Liquid Refractive Index Sensor Based on Terahertz Metamaterials

Diabetes is one of the biggest health problems in the world; in order to control blood in modern biological detection and analysis, most of them use the method of label determination to realize the detection. This method usually needs to modify and label the samples in advance. This pretreatment process is not only complex, time-consuming, and slow in response, but also has a great risk of damaging and polluting the samples to be tested, which seriously limits the detection accuracy [1, 2]. In order to realize the real-time detection and analysis of biological targets without label, high precision, and high sensitivity, the design of liquid refractive index sensor based on terahertz metamaterials is carried out in this paper. Based on terahertz technology and artificial periodic structure design of metamaterials, a liquid refractive index sensor with high precision, high sensitivity, and high stability is successfully designed. Then, based on the equivalent medium theory, the absorption characteristics of the sensor are studied; it is proved that the sensor has excellent polarization-insensitive and wide-angle incident characteristics.

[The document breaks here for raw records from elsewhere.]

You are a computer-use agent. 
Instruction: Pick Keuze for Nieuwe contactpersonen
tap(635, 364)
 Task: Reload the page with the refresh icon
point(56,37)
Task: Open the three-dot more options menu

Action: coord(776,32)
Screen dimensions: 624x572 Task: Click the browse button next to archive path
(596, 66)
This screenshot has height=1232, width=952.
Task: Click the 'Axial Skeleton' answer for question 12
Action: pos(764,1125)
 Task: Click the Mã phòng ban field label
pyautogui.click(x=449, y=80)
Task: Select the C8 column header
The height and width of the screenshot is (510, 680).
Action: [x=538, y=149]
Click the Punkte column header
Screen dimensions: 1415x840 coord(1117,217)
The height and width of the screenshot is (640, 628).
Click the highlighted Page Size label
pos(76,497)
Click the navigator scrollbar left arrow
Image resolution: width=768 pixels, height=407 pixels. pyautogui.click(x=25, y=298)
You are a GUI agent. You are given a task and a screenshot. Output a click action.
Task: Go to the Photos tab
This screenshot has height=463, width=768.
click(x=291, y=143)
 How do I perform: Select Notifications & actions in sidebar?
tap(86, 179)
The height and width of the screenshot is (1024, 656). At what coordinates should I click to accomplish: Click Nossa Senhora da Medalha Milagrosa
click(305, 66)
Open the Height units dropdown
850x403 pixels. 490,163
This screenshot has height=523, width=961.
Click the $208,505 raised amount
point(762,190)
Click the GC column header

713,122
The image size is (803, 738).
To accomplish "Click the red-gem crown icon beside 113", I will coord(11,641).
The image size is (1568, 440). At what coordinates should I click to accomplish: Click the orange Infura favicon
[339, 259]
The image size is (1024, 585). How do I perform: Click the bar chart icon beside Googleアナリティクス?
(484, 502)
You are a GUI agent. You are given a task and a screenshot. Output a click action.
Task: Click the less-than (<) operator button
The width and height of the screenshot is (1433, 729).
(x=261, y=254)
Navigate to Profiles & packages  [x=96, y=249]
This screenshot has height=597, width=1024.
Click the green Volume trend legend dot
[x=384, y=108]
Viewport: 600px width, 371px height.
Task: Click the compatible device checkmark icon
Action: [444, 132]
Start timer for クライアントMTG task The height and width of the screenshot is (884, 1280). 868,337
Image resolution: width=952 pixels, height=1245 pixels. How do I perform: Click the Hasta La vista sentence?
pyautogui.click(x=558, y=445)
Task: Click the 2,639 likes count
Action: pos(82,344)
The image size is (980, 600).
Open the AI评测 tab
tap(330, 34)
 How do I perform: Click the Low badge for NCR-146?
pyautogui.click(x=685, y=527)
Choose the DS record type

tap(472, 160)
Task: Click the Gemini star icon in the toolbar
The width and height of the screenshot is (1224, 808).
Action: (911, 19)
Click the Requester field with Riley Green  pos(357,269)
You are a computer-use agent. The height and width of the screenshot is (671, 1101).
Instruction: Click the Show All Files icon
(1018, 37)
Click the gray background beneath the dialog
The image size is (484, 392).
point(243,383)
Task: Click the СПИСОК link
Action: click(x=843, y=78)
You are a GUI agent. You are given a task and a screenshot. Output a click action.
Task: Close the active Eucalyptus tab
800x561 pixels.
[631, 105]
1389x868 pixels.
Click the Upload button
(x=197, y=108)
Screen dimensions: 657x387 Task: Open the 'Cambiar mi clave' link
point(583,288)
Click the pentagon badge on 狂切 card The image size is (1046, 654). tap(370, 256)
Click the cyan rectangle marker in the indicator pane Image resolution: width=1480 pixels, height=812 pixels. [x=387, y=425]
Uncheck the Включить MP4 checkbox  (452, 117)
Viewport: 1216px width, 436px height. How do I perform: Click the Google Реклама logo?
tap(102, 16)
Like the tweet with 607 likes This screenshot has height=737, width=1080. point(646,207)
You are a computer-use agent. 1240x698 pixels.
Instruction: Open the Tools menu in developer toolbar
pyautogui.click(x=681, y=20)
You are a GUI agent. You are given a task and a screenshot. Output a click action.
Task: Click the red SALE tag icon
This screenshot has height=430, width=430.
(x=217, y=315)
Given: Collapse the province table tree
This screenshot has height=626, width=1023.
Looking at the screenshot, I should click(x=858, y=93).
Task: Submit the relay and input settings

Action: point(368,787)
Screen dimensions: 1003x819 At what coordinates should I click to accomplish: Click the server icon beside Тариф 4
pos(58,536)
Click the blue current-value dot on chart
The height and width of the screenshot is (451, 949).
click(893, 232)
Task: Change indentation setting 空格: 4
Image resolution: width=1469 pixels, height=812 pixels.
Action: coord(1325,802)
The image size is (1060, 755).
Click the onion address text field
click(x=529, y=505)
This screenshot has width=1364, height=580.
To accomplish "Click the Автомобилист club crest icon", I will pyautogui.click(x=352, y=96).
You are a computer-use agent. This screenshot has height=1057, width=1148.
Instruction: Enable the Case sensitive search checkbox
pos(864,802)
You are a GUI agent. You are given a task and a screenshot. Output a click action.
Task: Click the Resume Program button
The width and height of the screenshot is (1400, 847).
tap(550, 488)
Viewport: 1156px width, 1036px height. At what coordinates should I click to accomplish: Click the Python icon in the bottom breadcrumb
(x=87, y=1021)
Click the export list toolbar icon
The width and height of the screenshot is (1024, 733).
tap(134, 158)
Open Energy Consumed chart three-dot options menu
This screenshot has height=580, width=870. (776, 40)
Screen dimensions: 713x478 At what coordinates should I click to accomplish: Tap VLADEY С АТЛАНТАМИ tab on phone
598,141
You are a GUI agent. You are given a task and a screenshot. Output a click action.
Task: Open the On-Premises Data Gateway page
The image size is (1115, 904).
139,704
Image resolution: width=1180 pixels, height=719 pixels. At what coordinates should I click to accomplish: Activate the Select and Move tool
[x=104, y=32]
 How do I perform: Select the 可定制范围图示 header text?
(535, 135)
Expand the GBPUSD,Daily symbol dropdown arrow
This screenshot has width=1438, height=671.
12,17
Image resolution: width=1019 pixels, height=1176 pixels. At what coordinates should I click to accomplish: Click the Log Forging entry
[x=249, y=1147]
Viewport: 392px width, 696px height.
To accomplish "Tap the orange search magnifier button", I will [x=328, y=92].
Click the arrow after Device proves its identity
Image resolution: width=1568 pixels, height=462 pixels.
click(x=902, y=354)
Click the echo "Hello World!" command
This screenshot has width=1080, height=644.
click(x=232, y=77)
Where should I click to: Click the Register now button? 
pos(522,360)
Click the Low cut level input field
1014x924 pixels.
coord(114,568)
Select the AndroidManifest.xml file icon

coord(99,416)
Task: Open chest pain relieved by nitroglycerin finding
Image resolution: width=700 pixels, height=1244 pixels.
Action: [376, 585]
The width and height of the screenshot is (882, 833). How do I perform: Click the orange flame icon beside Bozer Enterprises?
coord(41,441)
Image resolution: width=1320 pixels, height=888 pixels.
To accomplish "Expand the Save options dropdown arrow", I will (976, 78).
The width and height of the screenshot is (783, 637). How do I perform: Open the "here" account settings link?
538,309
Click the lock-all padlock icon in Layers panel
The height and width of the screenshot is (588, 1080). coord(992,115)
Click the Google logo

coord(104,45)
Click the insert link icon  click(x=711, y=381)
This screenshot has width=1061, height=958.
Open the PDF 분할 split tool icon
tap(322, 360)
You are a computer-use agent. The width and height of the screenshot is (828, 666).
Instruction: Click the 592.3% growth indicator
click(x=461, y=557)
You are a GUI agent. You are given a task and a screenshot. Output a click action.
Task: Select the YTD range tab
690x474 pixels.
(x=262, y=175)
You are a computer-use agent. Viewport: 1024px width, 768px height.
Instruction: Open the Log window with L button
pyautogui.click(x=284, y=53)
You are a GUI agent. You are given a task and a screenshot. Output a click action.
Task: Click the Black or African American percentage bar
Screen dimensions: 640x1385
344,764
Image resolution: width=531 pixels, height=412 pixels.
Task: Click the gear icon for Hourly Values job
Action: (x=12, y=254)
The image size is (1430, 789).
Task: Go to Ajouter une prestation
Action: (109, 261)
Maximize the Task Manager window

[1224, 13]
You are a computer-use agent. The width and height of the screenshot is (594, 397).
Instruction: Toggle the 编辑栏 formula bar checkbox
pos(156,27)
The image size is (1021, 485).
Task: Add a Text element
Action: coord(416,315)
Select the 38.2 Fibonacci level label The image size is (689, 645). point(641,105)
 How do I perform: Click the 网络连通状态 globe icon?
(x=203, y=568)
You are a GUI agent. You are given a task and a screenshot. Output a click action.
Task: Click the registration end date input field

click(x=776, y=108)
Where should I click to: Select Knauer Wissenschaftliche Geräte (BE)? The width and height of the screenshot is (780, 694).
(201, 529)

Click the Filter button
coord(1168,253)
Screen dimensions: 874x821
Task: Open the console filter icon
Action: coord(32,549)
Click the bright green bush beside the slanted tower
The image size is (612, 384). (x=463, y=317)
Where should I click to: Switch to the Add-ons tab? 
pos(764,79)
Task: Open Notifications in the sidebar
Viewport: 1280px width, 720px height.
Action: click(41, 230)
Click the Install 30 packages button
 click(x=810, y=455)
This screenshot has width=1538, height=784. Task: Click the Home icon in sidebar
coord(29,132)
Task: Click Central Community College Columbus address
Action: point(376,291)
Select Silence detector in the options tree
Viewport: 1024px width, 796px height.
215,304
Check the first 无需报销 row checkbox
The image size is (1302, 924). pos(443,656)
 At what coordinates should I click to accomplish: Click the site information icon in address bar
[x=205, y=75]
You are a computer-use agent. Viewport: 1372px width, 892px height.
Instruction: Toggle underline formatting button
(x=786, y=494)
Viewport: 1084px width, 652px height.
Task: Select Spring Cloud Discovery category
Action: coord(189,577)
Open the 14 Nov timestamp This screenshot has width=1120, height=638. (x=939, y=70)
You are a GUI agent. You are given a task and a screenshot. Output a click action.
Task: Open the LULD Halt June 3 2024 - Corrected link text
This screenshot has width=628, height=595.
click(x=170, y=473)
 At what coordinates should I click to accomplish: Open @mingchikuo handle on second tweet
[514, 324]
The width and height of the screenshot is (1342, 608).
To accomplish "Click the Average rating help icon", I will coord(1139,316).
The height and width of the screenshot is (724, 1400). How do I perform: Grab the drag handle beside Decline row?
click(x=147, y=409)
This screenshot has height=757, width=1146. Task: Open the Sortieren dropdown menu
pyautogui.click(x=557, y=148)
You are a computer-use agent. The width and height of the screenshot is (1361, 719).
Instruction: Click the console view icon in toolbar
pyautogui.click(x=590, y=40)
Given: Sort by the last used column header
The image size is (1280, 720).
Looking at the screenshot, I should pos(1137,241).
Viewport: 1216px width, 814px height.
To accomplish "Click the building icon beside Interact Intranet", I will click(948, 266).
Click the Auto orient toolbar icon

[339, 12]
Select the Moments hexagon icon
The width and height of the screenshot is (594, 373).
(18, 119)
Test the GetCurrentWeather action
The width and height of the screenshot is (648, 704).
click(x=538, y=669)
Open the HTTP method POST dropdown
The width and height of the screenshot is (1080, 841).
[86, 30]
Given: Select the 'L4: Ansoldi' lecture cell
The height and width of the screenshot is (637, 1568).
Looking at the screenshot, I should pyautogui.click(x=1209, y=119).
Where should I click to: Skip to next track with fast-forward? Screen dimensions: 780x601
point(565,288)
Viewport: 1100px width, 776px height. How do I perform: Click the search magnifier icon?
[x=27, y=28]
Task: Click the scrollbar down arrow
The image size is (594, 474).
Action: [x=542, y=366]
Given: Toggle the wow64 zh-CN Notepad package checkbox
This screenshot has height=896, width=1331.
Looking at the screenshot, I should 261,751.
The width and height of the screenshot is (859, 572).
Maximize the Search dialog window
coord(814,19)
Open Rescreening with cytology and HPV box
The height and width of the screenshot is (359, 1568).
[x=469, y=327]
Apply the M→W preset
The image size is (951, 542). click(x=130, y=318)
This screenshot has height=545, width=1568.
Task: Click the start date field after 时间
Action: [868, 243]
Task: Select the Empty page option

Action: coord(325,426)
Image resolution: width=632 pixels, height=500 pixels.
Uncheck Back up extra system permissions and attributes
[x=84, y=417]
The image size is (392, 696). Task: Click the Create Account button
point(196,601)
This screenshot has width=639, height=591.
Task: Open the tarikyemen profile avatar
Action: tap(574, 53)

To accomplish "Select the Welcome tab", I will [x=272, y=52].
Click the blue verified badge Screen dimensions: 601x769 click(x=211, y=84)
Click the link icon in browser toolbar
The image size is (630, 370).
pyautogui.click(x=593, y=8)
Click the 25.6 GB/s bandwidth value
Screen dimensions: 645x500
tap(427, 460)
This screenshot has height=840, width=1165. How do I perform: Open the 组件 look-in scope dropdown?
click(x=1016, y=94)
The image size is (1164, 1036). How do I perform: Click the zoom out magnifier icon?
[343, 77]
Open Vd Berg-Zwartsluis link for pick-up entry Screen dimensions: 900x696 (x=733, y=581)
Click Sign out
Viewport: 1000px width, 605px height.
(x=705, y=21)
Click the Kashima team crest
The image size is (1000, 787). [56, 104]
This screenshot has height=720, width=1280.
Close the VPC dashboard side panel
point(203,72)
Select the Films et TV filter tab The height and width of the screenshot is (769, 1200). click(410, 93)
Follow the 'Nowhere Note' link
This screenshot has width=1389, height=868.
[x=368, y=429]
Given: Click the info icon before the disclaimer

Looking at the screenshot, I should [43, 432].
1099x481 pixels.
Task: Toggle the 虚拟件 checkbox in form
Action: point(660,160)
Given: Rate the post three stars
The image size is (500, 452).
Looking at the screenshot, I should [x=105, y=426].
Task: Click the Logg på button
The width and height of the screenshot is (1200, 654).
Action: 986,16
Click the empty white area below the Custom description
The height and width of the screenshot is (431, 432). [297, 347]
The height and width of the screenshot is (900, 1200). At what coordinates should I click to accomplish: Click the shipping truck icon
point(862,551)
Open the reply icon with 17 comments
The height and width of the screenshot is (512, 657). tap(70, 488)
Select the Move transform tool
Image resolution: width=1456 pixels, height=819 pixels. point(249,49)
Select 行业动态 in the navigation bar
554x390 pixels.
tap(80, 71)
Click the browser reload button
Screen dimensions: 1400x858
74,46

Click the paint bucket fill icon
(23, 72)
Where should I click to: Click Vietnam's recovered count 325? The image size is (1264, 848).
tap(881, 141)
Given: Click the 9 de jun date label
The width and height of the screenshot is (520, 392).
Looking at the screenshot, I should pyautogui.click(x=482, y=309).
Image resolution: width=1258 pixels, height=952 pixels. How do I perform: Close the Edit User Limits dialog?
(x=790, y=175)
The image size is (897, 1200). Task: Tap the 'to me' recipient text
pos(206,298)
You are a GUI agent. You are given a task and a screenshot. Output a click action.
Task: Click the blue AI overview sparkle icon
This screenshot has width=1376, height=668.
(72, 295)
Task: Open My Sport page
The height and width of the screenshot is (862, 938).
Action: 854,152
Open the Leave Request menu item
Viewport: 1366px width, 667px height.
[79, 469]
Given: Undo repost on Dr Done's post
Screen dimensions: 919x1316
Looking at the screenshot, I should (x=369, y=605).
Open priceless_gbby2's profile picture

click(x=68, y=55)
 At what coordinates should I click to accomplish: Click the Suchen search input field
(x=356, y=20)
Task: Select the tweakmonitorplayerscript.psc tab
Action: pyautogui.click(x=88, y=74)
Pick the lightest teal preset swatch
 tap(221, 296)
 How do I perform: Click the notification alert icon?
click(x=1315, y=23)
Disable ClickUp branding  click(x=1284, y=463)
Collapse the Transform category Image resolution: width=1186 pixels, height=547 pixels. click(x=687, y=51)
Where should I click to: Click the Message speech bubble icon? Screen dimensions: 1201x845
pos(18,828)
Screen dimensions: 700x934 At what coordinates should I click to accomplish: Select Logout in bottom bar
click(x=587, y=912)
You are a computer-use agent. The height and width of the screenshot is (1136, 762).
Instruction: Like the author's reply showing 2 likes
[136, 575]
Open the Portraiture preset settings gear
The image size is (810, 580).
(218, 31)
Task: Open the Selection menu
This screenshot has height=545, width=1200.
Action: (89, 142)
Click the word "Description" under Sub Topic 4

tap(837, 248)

It can complete the detection of biological targets in most polarization modes and electromagnetic wave environment with various incident angles, and maintain perfect absorption at the resonance frequency of the sensing structure. The displacement of the resonance absorption peak is 102 GHz, the displacement sensitivity is 51 GHz/RIU, and the detection accuracy is 0.0196 RIU/GHz, which can realize the detection of minimal refractive index change; the average absorption index is high, which is 99.98%, and the displacement of absorption peak has an excellent linear relationship with the change of refractive index, and the linear fitting degree is 98.788%. Through data analysis, it is found that the sensor structure also has a strong bandwidth and absorption stability, which has a certain practical application value in the detection and analysis of biological targets. It provides a new idea for the real-time detection and analysis of biological liquid analytes with no label, high precision, and high sensitivity. Finally, through the data analysis, the change law of the sensor absorption characteristics with different physical dimensions is revealed, which lays a theoretical foundation for the future sensor structure optimization and the improvement of sensing accuracy and sensitivity.